## Required task
Express the listing from the line with "The height and" through its end as a CSV with two columns, text and coordinates, giving one row for each text and its coordinates. Put each value in a quoted field with line breaks turned into spaces, and leave the pictures out.

BEGIN Data for this task

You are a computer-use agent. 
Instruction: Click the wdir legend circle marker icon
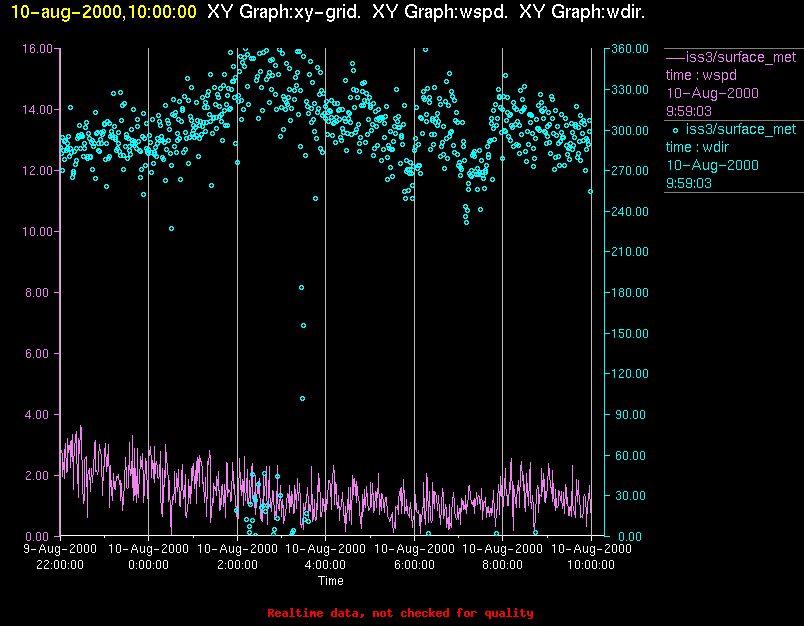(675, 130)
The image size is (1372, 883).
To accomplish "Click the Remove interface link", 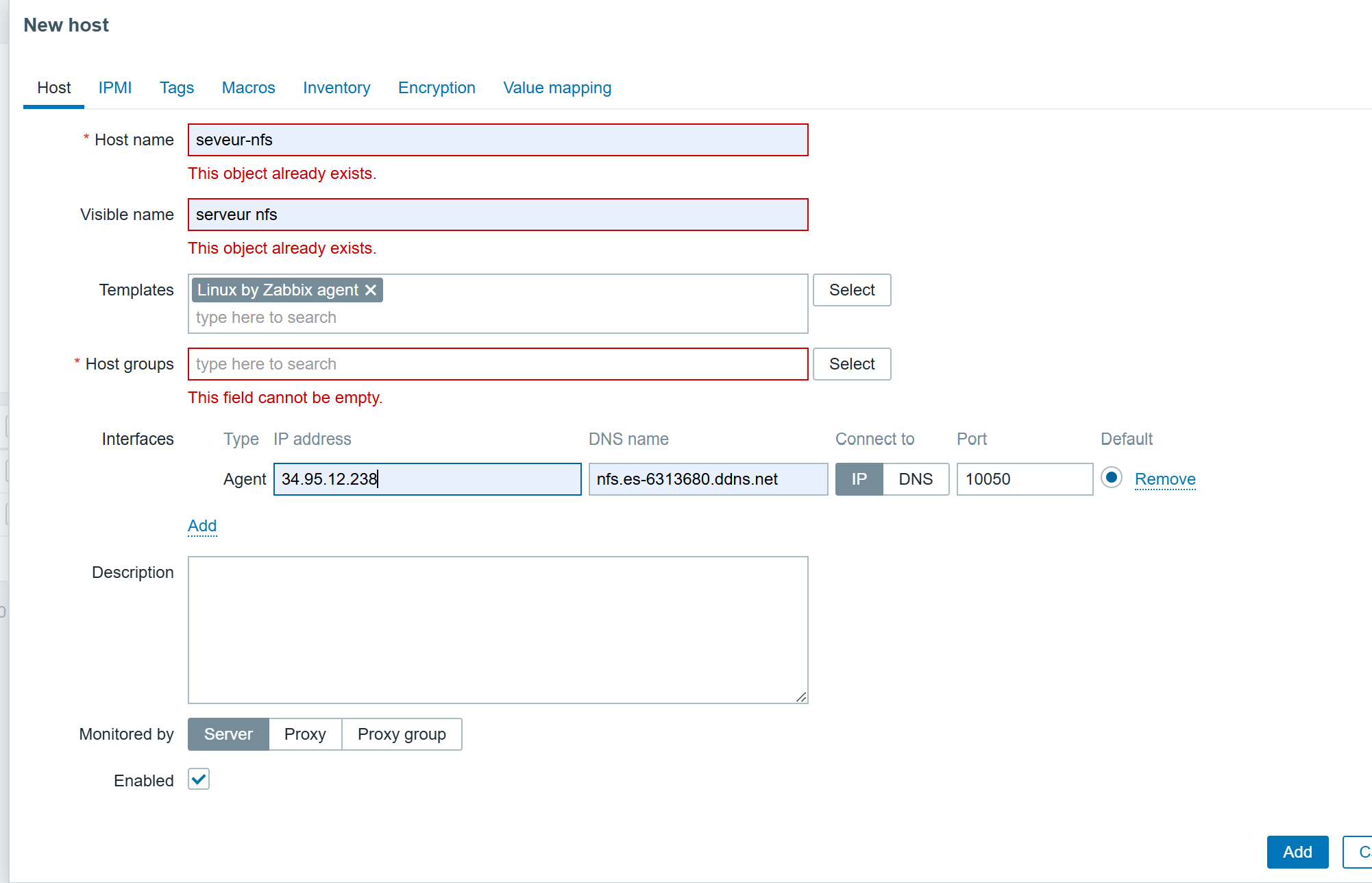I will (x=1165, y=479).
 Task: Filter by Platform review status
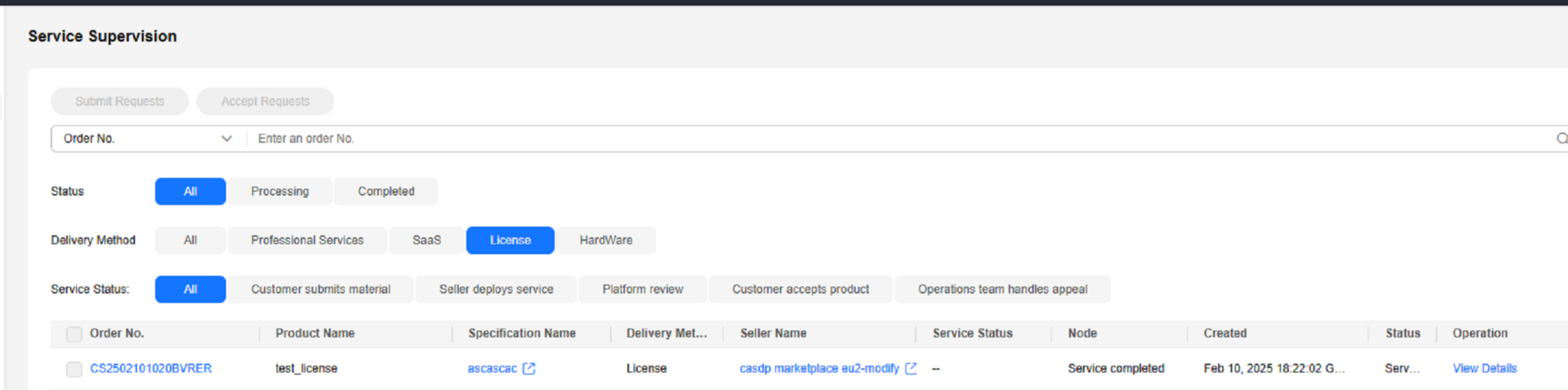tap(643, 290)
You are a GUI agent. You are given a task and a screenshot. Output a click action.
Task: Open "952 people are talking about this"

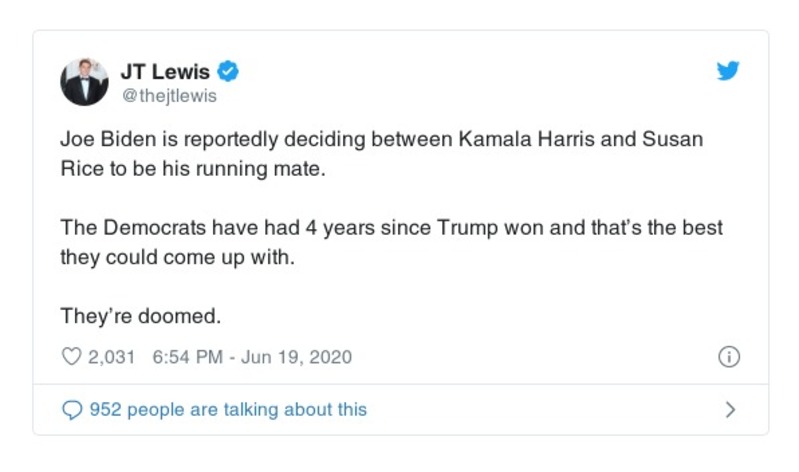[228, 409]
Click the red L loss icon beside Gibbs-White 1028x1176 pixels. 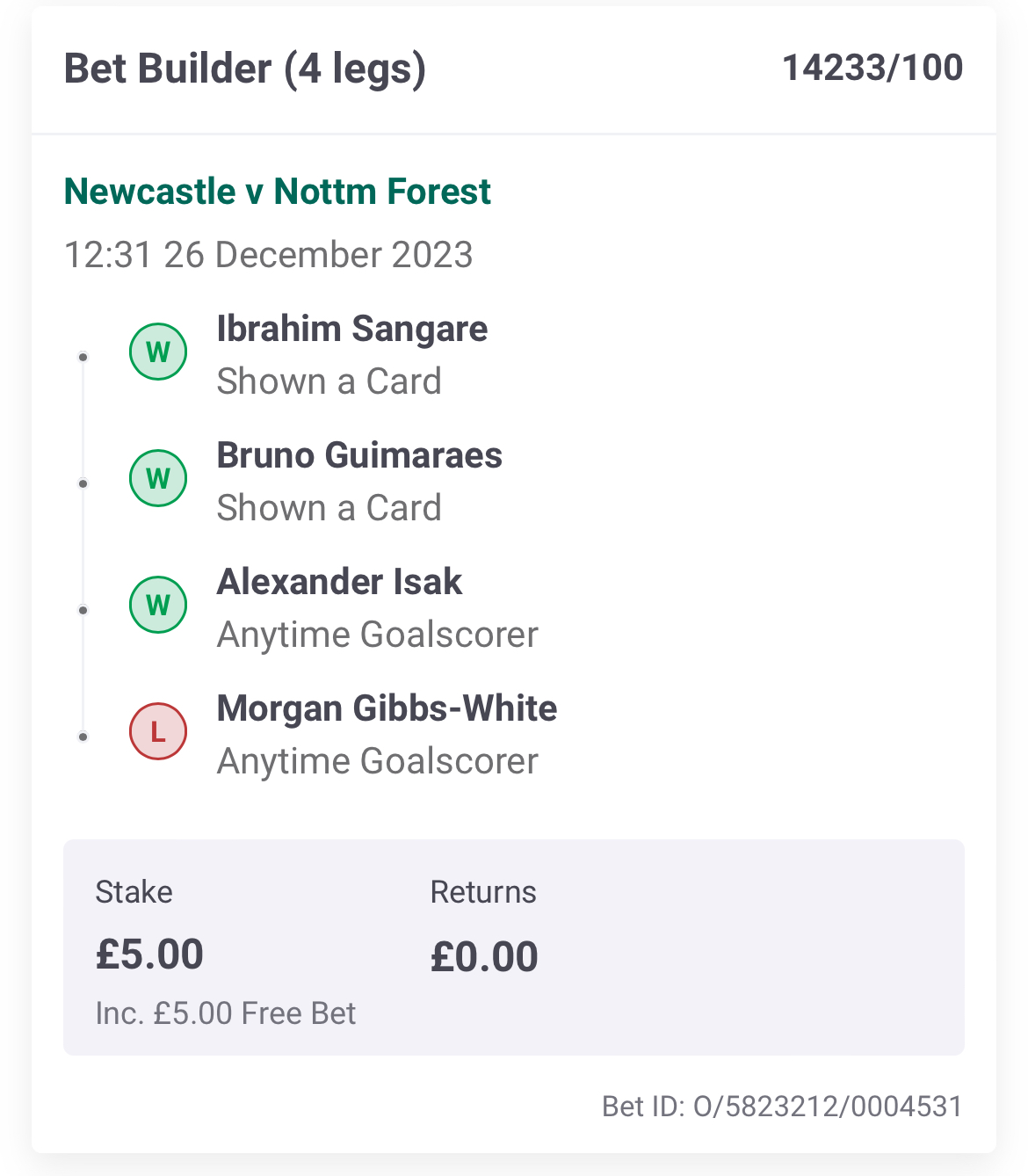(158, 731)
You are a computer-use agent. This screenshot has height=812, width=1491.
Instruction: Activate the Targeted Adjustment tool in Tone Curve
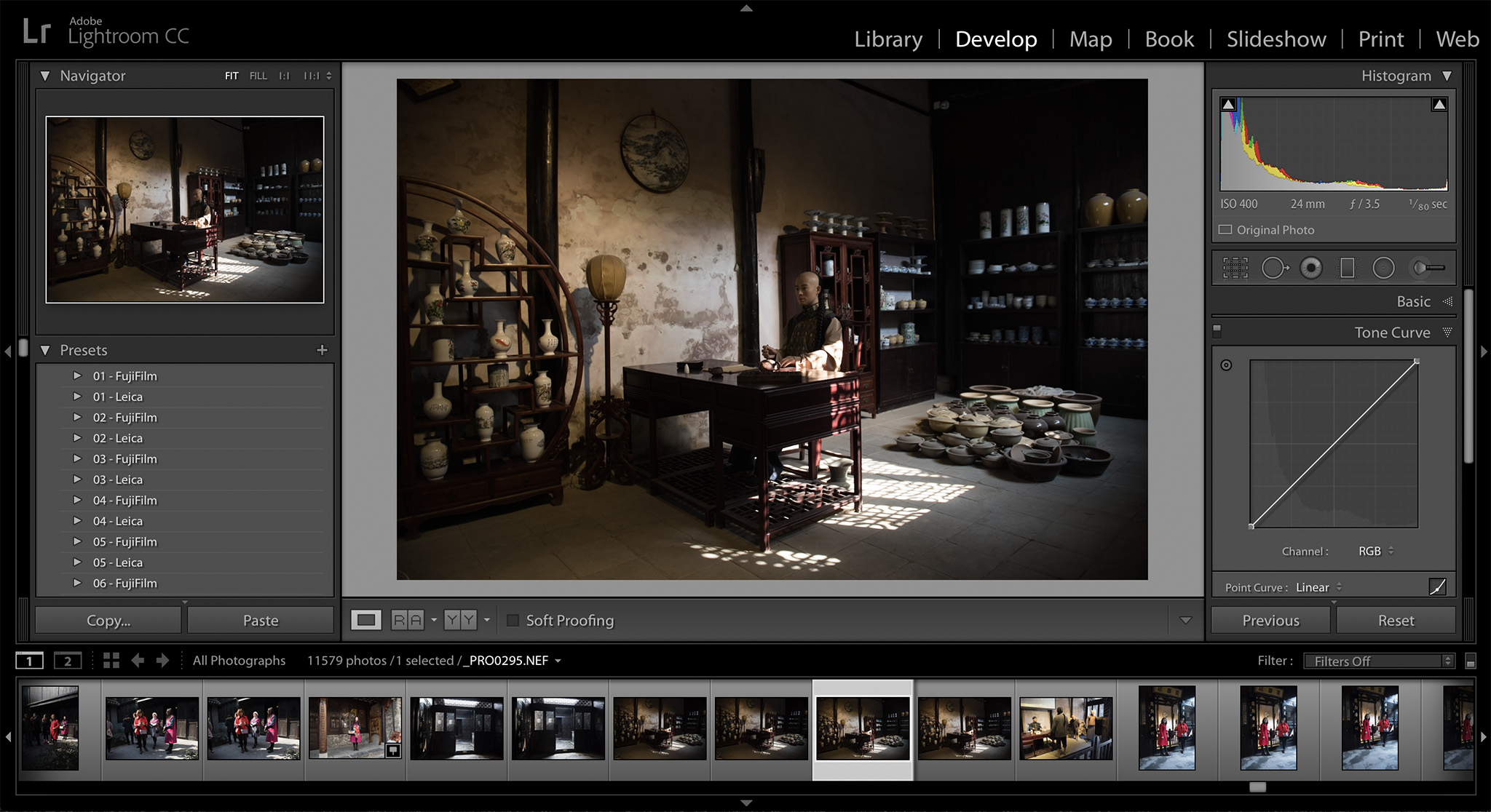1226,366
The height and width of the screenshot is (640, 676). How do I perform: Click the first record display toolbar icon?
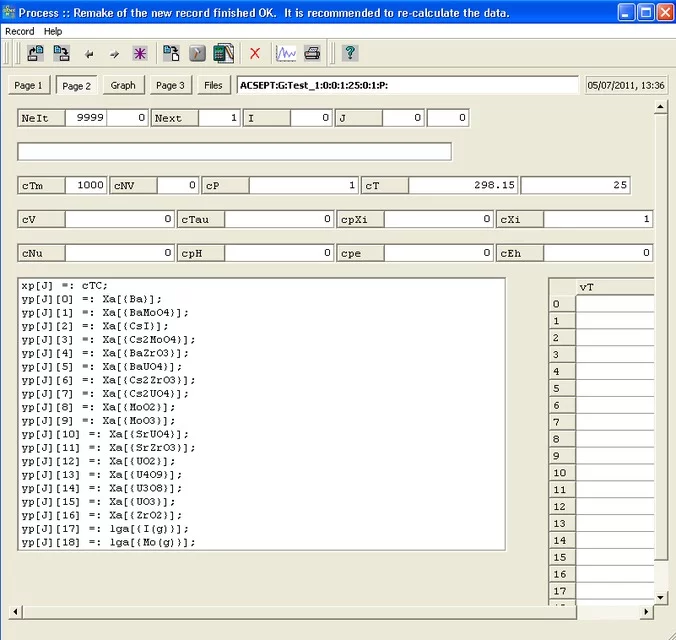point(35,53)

END Data for this task

## Answer
text,coordinates
"The height and width of the screenshot is (640, 676). How do I perform: Click the first record display toolbar icon?","point(35,53)"